§ **WORK REQUIRED**
Starting at the line containing "Image resolution: width=868" and ending at the line containing "Task: Open the YOLOv7 comparison chart image", transcribe the listing below exactly. Keep both end lines, skip the pictures, and copy nothing else.

§ **MATERIAL FOR THE TASK**
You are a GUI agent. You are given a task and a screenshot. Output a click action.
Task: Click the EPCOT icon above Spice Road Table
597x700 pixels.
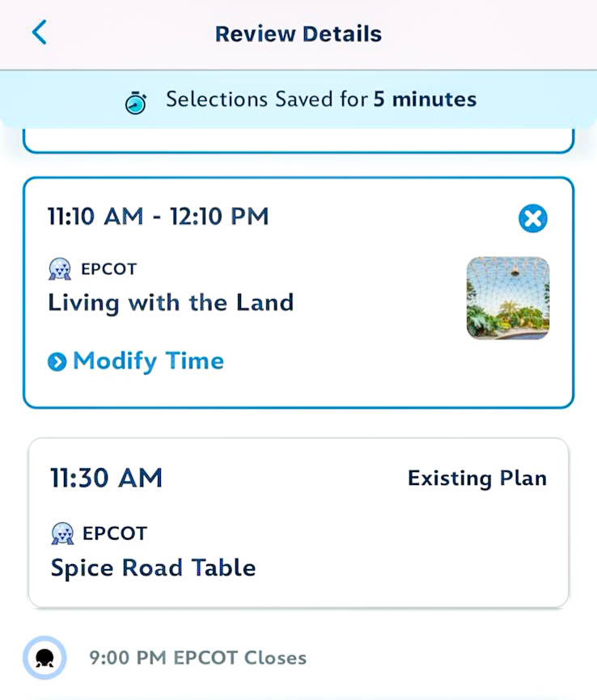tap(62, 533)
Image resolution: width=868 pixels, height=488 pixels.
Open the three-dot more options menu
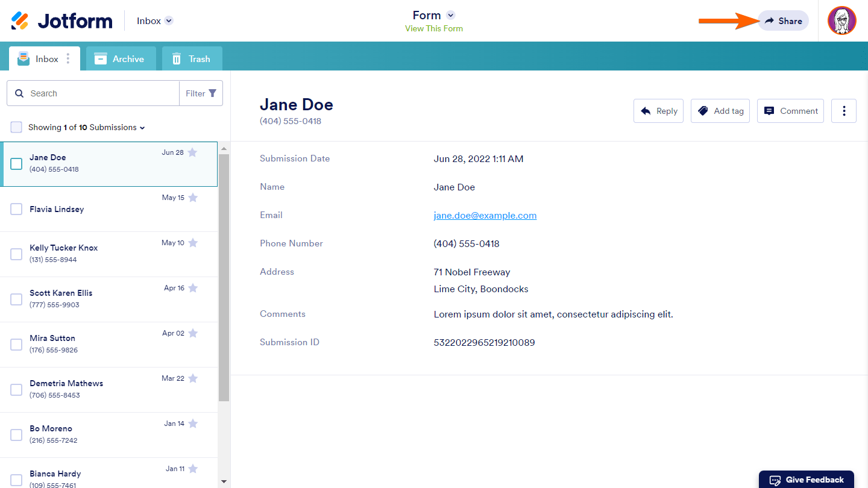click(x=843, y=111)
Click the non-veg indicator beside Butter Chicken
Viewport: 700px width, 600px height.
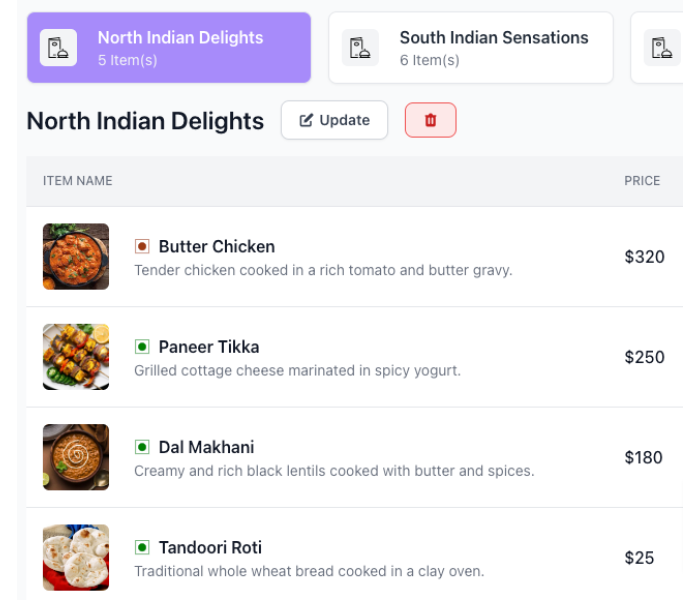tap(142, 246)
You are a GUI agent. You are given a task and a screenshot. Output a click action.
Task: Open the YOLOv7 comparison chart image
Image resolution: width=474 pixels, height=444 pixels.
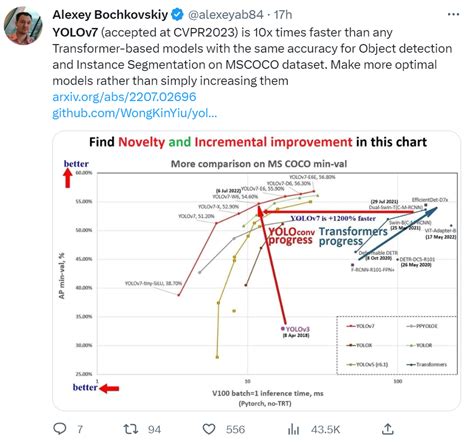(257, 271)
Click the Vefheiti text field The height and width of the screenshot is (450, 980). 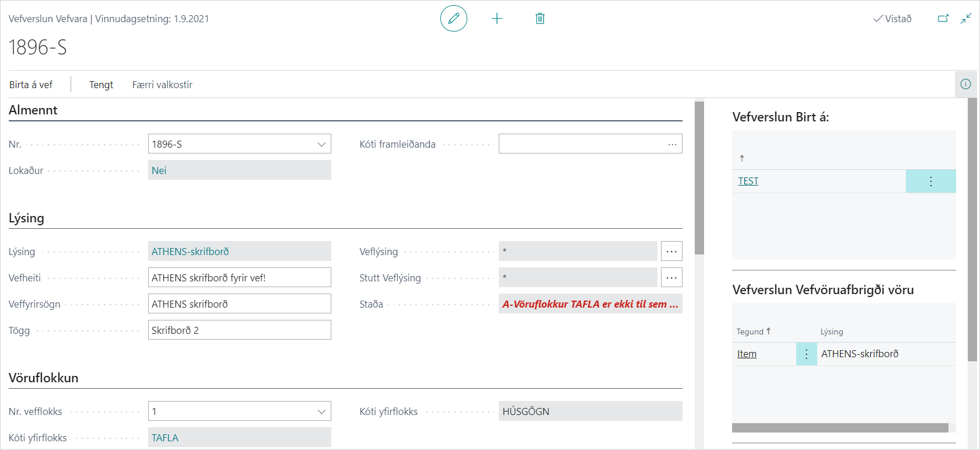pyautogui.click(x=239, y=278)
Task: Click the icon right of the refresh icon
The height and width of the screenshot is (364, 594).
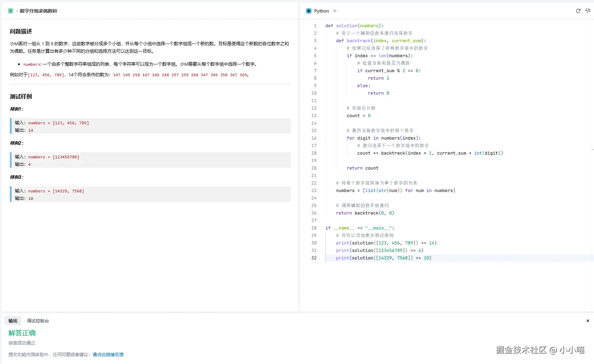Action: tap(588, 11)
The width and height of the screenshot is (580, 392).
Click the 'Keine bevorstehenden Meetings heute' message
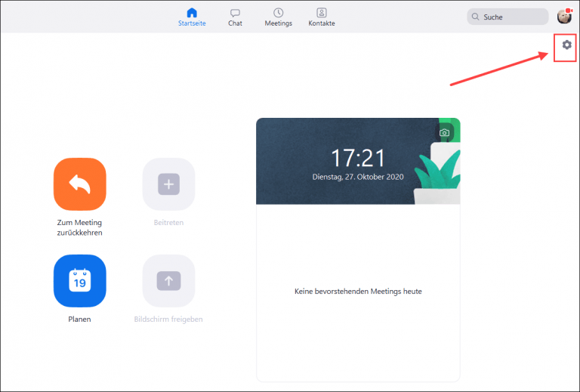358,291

...

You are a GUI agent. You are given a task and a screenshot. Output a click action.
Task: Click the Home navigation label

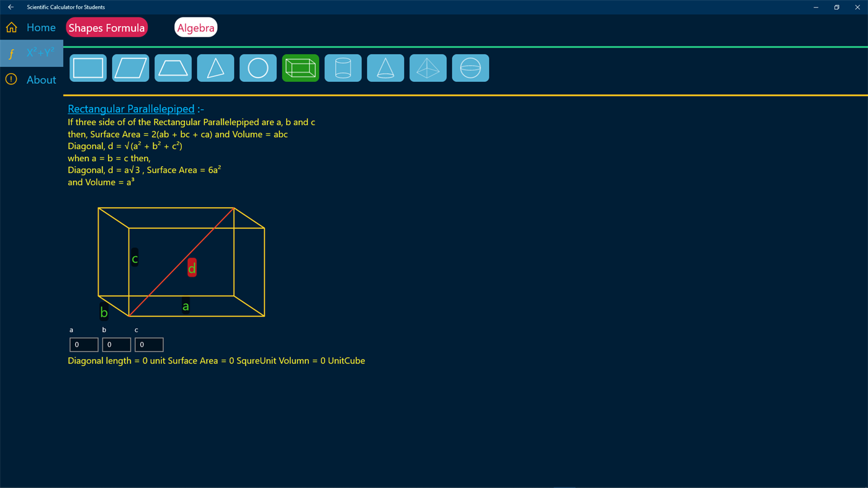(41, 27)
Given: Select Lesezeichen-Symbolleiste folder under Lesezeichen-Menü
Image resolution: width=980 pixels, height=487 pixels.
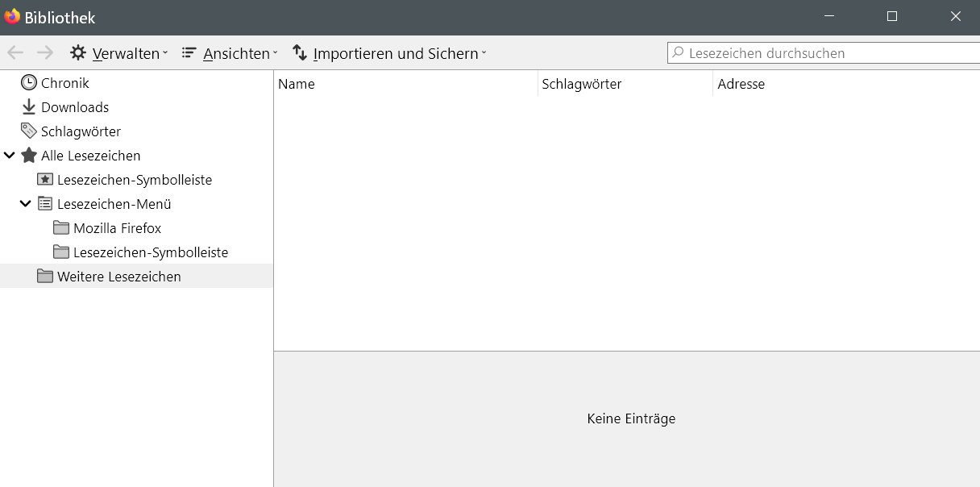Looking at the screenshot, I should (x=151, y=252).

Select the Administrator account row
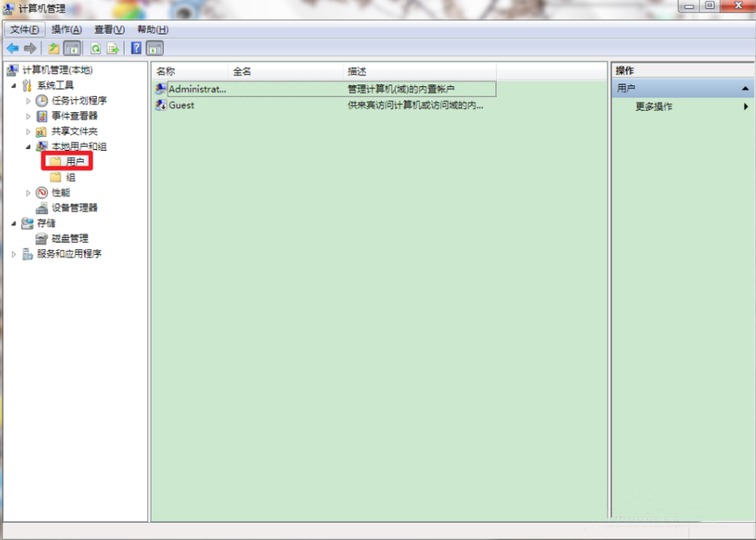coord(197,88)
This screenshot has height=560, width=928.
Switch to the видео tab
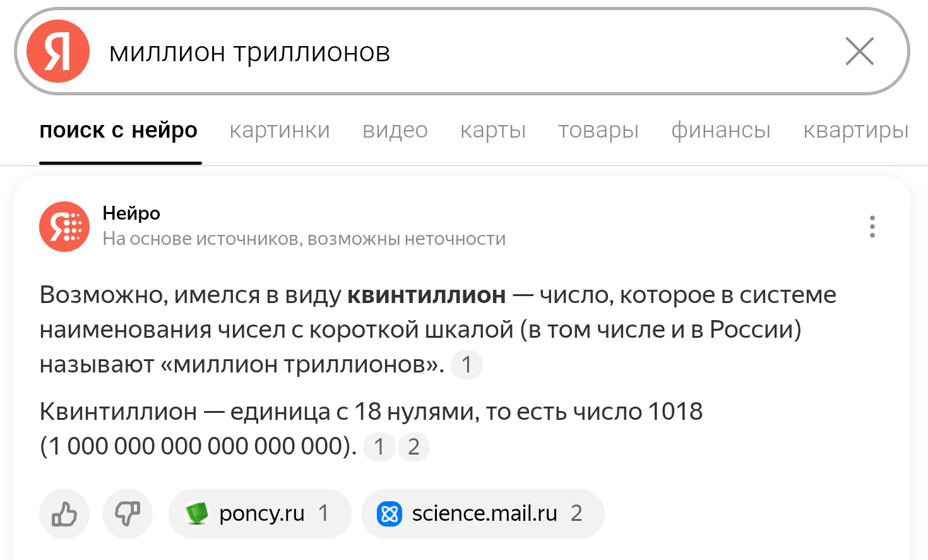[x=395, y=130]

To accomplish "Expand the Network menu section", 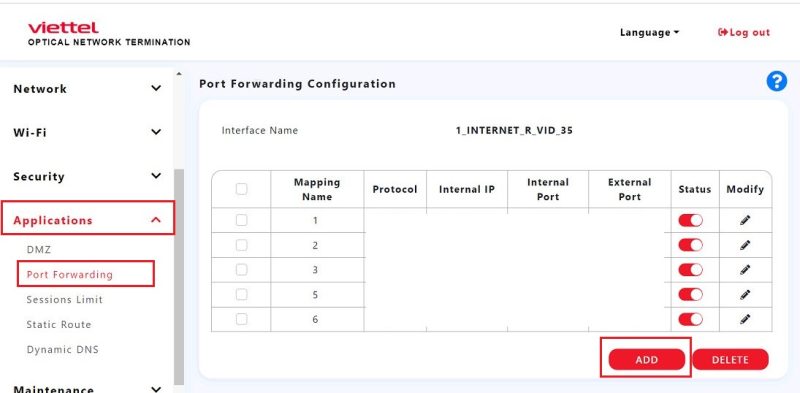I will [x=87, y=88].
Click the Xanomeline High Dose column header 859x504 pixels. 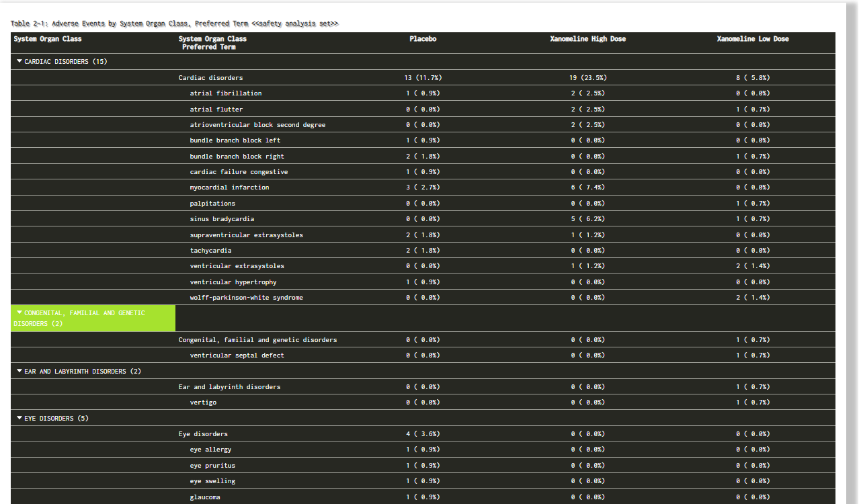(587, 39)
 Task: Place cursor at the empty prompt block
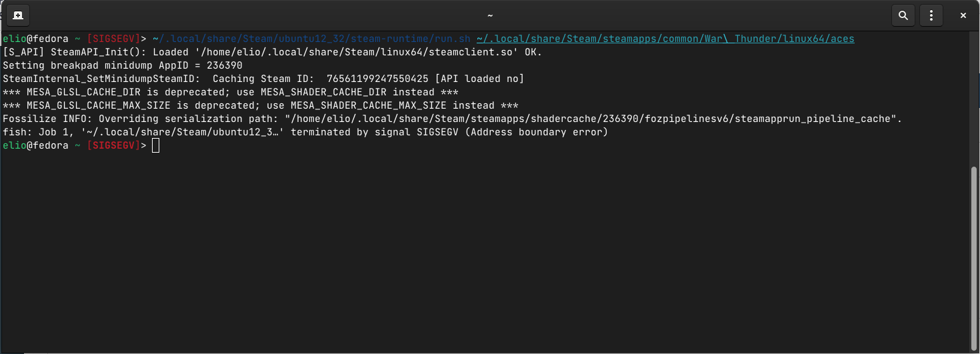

---

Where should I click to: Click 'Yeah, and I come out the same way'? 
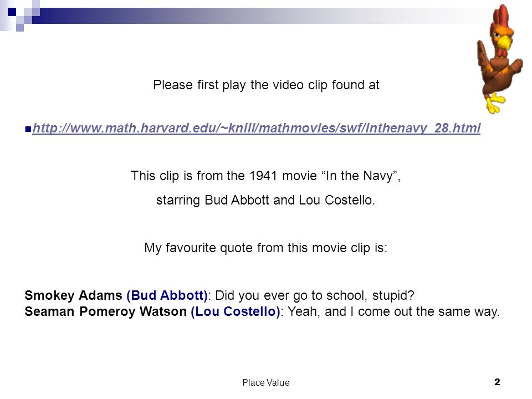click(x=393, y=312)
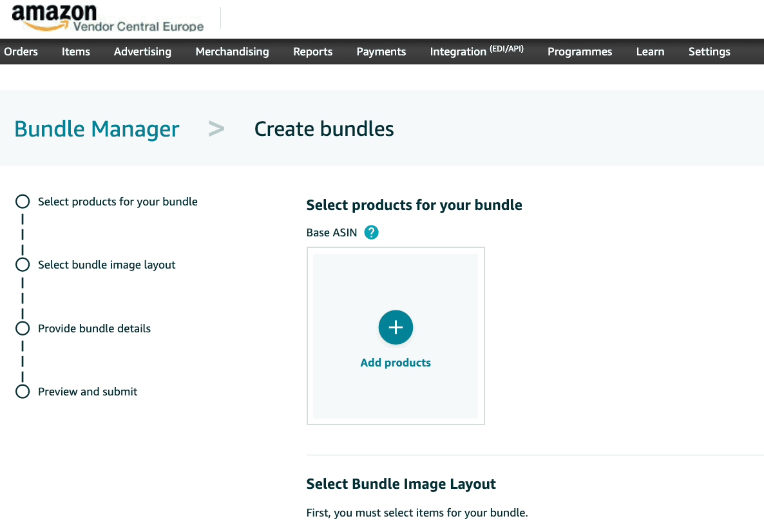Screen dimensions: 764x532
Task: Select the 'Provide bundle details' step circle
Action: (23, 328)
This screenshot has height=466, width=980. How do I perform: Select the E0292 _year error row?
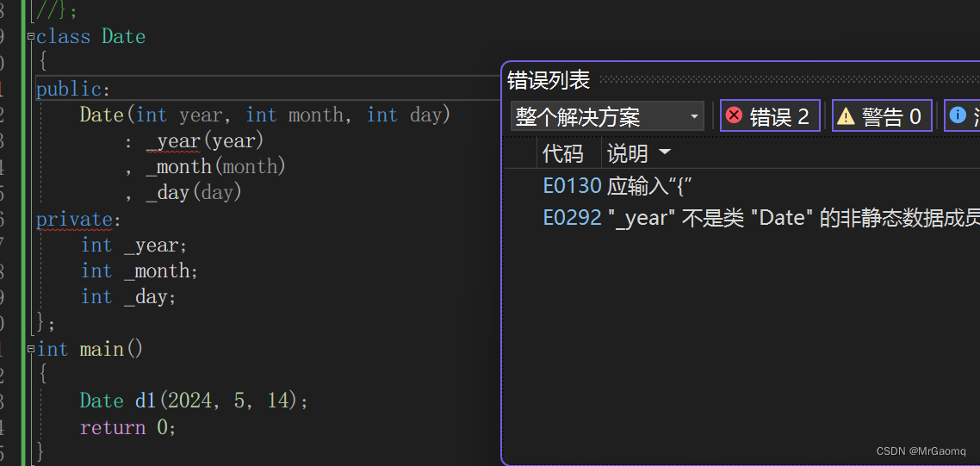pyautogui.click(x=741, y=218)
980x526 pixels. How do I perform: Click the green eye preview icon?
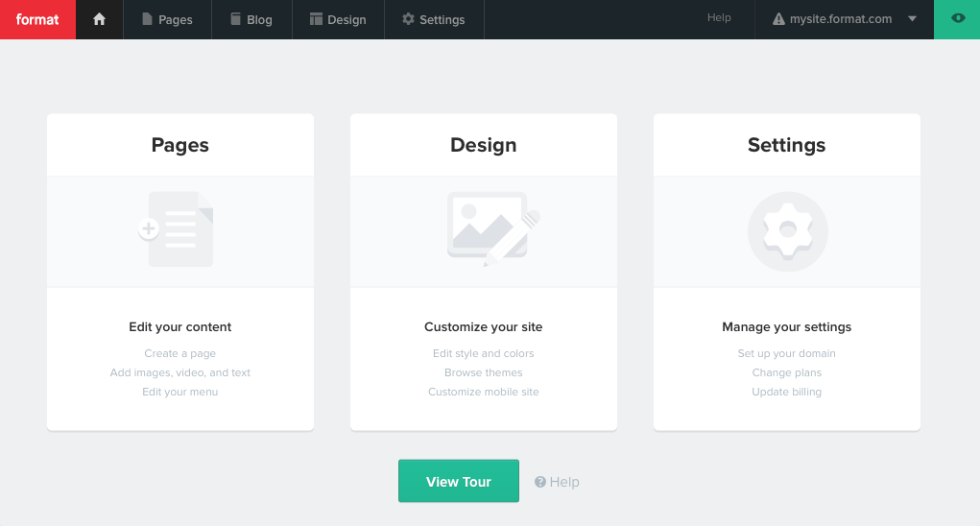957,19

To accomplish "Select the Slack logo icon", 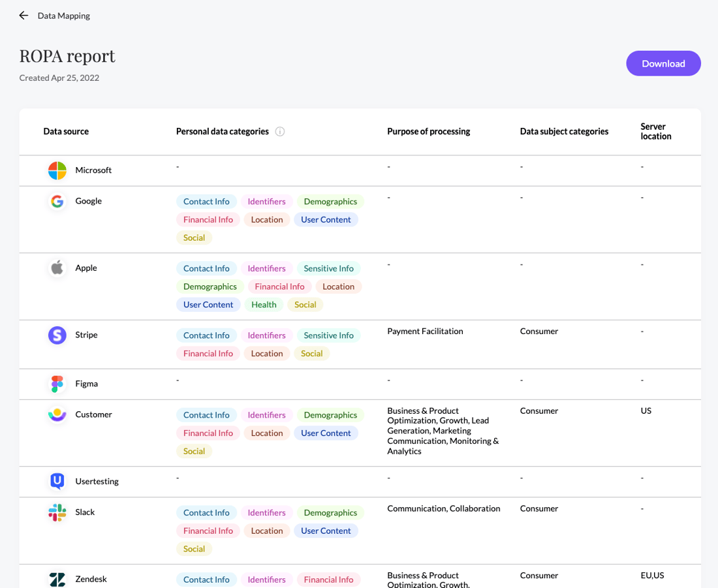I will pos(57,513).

§ **ANSWER BOX**
Image resolution: width=868 pixels, height=488 pixels.
Open the three-dot more options menu
click(x=843, y=111)
Click the non-veg indicator beside Butter Chicken
Viewport: 700px width, 600px height.
tap(142, 246)
You are a GUI agent. You are given a task and a screenshot. Output a click action.
Task: Open the YOLOv7 comparison chart image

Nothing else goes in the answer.